Aqueles que foram precocemente idiotizados pelos esportes, pela TV e pela cerveja sabem, e muito bem, o que fazer nos finais de semana. Os outros, ah, esses se lançam em alta velocidade pelas estradas do mundo ou mesmo aqui pelas Chapadas de Goiás em busca de algo que turbine seu cérebro e que apazigue seus delírios. E foi assim que vim parar em Alto Paraíso, no vilarejo de São Jorge, em plena Chapada dos veadeiros (disse veadeiros e não viadeiros), onde, entre outros medievalismos, se encena novamente nesta semana a Festa do Divino. Mas não é só isso: a programação indica que haverá maracatú, carimbó, catira, encontro entre Kaiapós, Krahôs, Kariris, gente dos quilombos, cantores de outros Estados etc.Um poeiraço de entupir os pulmões levitando por sobre a feijoada e pelas beiradas do panelão do frango caipira. Hippies encostados à sombra esperando pacientemente pela mítica Era de Aquarius e por um mundo de Paz & Amor. Enquanto isso, claro, vendem suas pedrinhas de “esmeralda”, suas sementes e seus arames para as cocotas. Um luthier dedilhando sua cítara, meia garrafa de óleo de buriti derramado e um caminhão-cinema no meio da praça. Vagabundos de outros países, velas nos cafés, preços de Paris, bêbados, cannabis, sexo e uma fogueira imensa onde irá acontecer a dança frenética e sensual das mulheres quilombolas.

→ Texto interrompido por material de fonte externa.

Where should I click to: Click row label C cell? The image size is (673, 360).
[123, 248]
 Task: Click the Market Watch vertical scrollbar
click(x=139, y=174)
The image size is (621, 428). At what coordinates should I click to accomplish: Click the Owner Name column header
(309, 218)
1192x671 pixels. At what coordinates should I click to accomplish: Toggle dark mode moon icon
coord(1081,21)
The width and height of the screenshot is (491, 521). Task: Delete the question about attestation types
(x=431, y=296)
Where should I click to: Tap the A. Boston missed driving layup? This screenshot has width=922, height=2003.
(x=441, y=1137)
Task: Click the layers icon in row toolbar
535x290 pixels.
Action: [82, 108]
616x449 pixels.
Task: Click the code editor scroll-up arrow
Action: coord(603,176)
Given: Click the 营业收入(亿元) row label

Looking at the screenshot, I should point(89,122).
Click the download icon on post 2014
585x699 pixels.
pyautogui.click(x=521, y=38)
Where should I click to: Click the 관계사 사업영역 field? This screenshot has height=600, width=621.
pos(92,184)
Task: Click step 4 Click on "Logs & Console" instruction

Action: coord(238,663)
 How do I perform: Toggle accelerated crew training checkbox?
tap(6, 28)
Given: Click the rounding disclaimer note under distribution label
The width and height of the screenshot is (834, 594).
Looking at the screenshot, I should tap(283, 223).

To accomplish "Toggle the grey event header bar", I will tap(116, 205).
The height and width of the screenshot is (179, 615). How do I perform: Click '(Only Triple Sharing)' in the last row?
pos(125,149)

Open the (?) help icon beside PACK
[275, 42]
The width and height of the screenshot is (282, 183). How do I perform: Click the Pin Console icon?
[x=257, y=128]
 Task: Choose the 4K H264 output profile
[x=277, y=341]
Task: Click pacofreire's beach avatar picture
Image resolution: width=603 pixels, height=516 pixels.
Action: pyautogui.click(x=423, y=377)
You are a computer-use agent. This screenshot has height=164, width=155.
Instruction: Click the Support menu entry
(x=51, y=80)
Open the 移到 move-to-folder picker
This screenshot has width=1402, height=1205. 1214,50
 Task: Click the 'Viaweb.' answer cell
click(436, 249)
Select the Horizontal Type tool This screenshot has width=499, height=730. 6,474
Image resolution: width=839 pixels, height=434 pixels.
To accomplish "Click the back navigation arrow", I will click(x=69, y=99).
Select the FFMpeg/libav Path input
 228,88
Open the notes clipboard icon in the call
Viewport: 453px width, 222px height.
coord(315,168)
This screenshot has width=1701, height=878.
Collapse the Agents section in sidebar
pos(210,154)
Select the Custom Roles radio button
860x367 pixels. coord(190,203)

[...levanta a saia nega!!! Levanta a saia nega!!! Olha a formiga nela!! Olha a formiga nela!! Tralalá, trallalllaaaa...]
Enquanto o rebolado das nádegas, das tetas e dos ombros comia solto.
A uns cem metros dali o barracão onde um homem alienado (uma espécie de Bispo do Rosário, da vila) caminhava em alucinio em seu atelier. As paredes externas da casa decoradas com seus desenhos e pinturas dão uma pista de quanto seus conflitos podem estar relacionados ao corpo. Aliás, existe algum conflito, da ordem que for, que não esteja relacionado com o corpo? Enfiei hipócrita e jovialmente a cabeça para dentro daquele ambiente meio insalubre e cheio de telas tentando, além de ver seu trabalho fazer um contato verbal com aquele homem. Nenhuma chance. Vigiado pela mãe, ignorou-me completamente. Se me dirigiu o olhar foi uma única vez, de sosláio, como se me dissesse, com as palavras de J. Lederer:
“é em vão que procuras o segredo perdido da imensa jovialidade do passado. Teu riso não tem graça, é acanhado, miserável, é um soluço invertido, o resíduo dessecado das lágrimas que não consegues mais derramar...”
Entendi perfeitamente o recado e caí fora. Lá na rua empoeirada e ao sol a criança de uma etnia desconhecida se lambuzava inteira com um sorvete de açai. O idioma, as crenças e as idiossincrasias dessa gente parecem de outro planeta. Falam de São Jorge, da Virgem Maria e do Divino como se os três fossem de uma família de latifundiários que habita o lado de lá das montanhas. Cachoeiras, a solidão do cerrado, a liturgia das vacas no pasto, o Vale da Lua com suas pedras exóticas, com suas imagens marcianas e um gavião com uma lagartixa no bico – manger ou être mangé, telle est la loi de la jungle.
Se a madrugada não serve para outra coisa, pelo menos aqui nos faz ter a ilusão de que a poeira acabou e de que a espécie jaz para sempre. A fogueira já atingiu seu climax, agora são os tições incandescentes que, enquanto se consomem, dão vida e movimento aos paredões e às sombras.